## The task
Omit the images and output every line of the data below exactly.

## Saved entries

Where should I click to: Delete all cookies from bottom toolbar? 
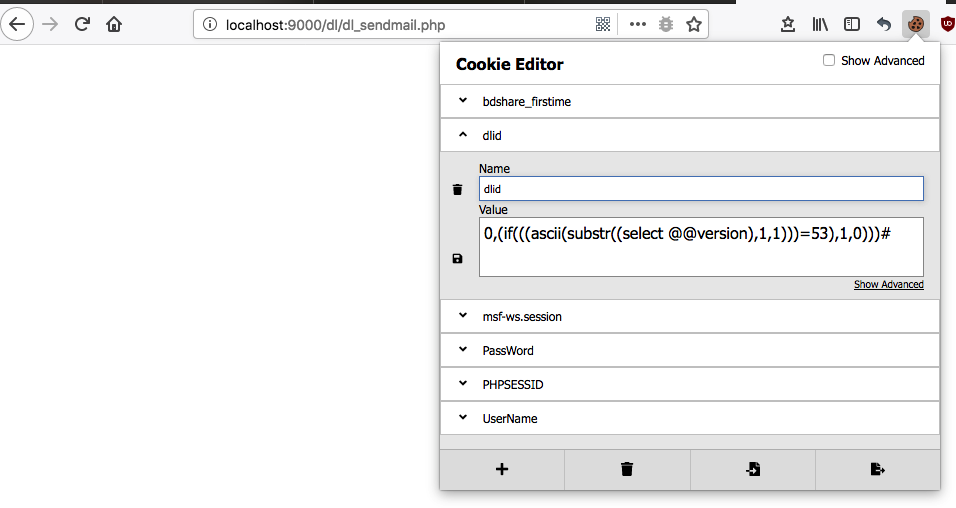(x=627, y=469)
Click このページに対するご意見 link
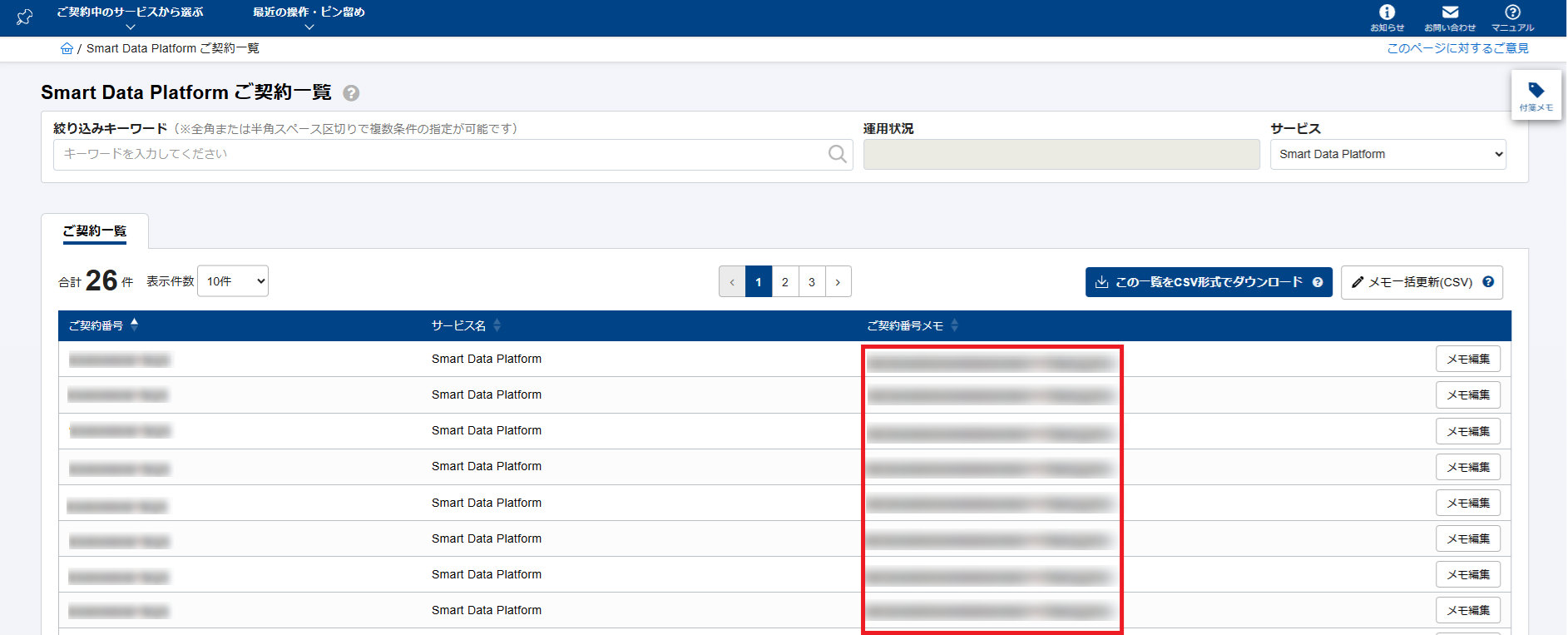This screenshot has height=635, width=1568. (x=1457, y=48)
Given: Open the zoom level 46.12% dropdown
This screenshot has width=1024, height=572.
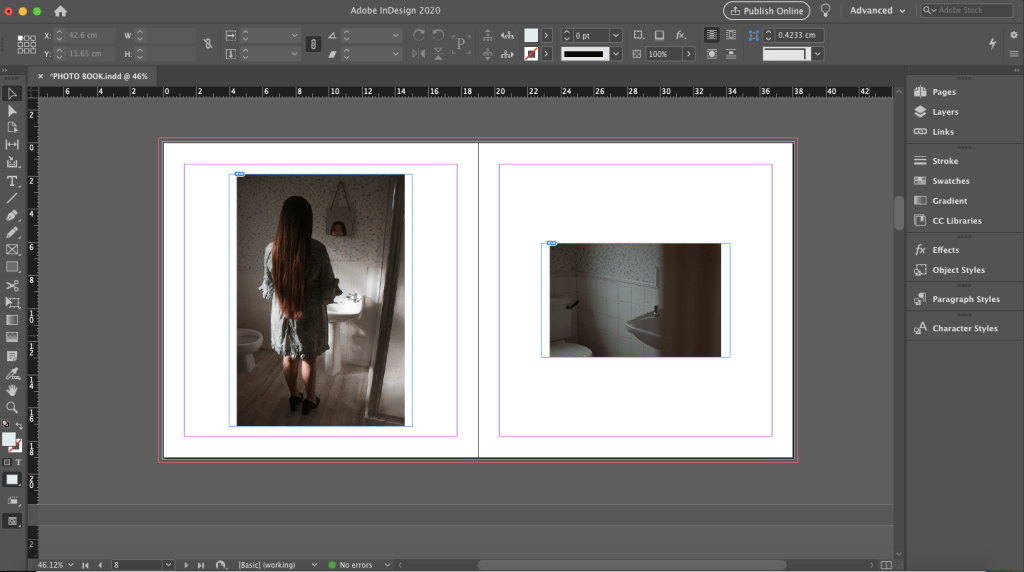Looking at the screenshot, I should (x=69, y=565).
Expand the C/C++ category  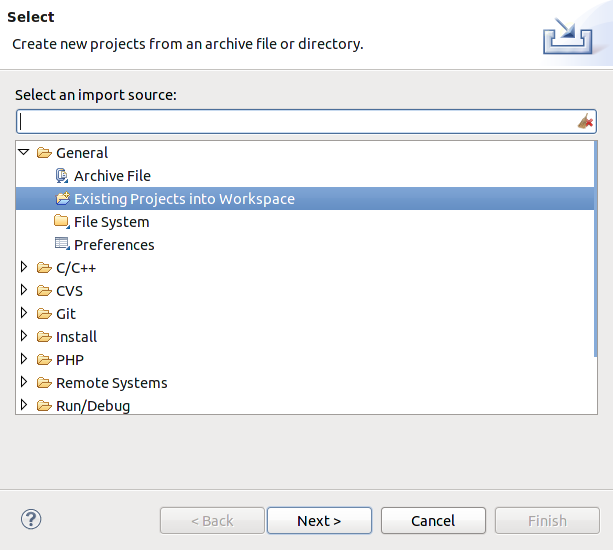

## Written response
Where should I click to: Delete all cookies from bottom toolbar? 
(x=627, y=469)
Click このページに対するご意見 link
This screenshot has height=635, width=1568. (x=1457, y=48)
Given: Open the zoom level 46.12% dropdown
This screenshot has width=1024, height=572.
Looking at the screenshot, I should (x=69, y=565).
Expand the C/C++ category  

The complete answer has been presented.